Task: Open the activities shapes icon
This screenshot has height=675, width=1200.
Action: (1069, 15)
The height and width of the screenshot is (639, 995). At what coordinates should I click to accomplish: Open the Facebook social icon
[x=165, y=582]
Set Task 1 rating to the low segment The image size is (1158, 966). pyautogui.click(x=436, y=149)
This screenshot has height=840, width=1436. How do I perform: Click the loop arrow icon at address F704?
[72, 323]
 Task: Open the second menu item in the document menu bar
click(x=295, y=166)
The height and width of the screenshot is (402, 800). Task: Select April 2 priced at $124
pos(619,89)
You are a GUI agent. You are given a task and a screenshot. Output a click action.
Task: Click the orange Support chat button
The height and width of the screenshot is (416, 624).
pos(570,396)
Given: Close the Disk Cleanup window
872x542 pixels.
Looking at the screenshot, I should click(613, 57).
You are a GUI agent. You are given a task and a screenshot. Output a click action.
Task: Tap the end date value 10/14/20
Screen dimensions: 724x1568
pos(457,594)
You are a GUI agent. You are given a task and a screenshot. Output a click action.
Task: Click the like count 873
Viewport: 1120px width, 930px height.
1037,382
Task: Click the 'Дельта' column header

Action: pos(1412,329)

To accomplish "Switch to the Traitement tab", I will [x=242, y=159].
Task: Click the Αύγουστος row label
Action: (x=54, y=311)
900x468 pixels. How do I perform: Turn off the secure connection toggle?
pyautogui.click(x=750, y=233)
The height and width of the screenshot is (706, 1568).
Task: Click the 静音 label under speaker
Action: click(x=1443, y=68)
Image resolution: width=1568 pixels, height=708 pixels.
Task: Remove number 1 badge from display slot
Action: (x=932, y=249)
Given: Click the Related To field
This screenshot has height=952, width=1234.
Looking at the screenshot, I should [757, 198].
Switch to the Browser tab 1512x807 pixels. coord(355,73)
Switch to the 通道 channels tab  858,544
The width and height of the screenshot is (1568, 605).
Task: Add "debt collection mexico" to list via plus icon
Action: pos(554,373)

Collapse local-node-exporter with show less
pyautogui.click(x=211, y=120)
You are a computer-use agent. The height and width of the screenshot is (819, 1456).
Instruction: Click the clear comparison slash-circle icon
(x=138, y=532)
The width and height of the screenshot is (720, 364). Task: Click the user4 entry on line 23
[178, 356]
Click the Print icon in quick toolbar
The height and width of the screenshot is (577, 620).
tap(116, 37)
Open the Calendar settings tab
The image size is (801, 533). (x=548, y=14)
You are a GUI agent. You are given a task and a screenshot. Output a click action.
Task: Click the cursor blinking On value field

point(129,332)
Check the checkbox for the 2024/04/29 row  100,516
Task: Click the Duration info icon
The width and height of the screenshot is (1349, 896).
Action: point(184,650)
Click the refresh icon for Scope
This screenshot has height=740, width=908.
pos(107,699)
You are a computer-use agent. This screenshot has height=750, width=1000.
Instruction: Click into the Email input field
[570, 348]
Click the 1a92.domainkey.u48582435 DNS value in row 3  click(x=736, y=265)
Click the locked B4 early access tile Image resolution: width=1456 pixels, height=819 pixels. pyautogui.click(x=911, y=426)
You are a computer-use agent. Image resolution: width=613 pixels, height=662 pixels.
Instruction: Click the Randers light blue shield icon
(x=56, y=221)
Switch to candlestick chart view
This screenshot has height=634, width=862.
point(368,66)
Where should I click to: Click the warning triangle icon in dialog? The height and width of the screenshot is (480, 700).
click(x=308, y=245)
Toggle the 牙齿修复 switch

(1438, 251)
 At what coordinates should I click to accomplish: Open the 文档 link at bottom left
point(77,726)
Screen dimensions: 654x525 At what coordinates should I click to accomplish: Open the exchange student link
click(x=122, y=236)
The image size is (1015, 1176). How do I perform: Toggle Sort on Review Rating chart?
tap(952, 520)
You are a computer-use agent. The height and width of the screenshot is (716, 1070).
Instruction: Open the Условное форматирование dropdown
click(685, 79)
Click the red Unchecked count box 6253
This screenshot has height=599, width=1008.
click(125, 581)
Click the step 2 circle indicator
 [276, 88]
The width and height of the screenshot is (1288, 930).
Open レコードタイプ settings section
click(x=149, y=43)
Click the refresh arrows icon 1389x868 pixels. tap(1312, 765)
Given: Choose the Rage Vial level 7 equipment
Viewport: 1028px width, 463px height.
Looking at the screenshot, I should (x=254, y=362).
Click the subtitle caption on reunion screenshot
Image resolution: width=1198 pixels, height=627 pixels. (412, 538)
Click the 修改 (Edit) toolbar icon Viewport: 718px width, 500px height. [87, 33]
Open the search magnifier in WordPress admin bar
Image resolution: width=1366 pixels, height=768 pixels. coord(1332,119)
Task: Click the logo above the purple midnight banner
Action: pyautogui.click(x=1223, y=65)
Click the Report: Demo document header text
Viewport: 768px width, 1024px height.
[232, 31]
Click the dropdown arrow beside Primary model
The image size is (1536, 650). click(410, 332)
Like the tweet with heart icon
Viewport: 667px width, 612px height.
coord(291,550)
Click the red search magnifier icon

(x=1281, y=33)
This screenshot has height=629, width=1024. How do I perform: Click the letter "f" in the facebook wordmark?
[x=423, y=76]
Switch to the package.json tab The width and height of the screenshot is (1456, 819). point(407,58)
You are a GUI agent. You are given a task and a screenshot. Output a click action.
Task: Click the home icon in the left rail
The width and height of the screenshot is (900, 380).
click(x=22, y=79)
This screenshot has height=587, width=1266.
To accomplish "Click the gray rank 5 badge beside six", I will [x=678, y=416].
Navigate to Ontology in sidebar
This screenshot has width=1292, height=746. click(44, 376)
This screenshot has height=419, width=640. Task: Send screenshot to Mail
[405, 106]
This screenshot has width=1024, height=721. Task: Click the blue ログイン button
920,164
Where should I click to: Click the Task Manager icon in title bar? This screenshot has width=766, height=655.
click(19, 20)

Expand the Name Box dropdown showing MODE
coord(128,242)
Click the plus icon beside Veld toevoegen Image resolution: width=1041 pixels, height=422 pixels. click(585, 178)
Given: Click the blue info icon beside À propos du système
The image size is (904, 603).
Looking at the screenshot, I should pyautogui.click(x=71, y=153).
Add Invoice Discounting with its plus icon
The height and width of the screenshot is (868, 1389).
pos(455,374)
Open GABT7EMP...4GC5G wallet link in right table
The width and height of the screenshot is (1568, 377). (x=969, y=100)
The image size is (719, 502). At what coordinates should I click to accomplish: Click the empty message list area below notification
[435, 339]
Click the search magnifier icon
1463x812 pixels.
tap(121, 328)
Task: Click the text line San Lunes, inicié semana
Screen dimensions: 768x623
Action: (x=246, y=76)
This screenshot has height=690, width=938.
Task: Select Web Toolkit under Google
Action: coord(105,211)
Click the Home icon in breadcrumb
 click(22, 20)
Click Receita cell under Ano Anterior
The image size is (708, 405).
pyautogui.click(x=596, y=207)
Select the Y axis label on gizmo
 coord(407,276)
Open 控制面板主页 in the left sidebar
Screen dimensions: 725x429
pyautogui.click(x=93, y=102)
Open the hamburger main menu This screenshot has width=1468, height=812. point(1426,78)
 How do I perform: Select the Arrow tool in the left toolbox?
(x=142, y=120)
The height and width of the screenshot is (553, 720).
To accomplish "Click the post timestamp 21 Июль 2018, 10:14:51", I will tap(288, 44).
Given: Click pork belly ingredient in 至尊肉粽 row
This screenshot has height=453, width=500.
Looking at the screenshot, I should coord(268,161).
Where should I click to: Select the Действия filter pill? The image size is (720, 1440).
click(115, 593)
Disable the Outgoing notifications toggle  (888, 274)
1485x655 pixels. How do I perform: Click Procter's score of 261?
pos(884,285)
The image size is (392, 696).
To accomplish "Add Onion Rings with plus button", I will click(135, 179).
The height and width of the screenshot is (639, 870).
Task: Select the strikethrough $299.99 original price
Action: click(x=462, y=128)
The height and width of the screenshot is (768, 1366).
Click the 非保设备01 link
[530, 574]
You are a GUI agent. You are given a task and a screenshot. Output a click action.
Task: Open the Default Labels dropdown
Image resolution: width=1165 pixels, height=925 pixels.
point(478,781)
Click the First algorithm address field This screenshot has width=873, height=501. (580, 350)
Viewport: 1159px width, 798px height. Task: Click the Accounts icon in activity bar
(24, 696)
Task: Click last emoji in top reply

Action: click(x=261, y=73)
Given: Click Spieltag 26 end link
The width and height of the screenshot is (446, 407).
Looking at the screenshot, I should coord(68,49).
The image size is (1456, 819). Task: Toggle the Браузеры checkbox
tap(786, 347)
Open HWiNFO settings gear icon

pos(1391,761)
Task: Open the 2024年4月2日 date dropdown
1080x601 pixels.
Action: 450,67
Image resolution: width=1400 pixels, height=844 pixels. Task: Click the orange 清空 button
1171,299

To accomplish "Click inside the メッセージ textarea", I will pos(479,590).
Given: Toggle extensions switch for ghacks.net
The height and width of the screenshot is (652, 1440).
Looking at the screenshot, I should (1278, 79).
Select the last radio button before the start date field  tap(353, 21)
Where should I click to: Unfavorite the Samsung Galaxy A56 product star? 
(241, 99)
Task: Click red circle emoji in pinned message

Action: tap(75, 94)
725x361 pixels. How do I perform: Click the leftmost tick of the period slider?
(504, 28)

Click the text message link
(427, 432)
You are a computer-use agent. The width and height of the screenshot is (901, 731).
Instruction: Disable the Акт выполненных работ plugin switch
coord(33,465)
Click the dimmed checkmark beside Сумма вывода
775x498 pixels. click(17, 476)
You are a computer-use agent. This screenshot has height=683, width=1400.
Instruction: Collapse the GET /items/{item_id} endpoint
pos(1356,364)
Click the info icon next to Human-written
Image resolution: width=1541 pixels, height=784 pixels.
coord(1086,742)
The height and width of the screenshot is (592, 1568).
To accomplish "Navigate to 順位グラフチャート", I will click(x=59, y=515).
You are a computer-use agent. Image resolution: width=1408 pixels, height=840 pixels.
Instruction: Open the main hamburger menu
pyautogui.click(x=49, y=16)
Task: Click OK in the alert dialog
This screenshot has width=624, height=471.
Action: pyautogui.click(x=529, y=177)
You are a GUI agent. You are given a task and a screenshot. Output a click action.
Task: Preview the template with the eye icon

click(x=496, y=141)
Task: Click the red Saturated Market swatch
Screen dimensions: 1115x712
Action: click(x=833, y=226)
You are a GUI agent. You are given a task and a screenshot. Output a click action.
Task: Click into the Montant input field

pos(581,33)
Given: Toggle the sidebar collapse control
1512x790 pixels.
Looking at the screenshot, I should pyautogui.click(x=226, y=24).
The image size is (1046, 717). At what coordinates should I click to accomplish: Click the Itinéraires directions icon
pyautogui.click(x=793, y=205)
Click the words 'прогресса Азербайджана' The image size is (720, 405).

--- What to do ---
Can you reproduce the lines above word for word, starting at the very first line and ending at the line containing "pos(619,89)"?

--- Response for this exercise ---
Task: Open the activities shapes icon
This screenshot has height=675, width=1200.
Action: (1069, 15)
The height and width of the screenshot is (639, 995). At what coordinates should I click to accomplish: Open the Facebook social icon
[x=165, y=582]
Set Task 1 rating to the low segment The image size is (1158, 966). pyautogui.click(x=436, y=149)
This screenshot has height=840, width=1436. How do I perform: Click the loop arrow icon at address F704?
[72, 323]
 Task: Open the second menu item in the document menu bar
click(x=295, y=166)
The height and width of the screenshot is (402, 800). Task: Select April 2 priced at $124
pos(619,89)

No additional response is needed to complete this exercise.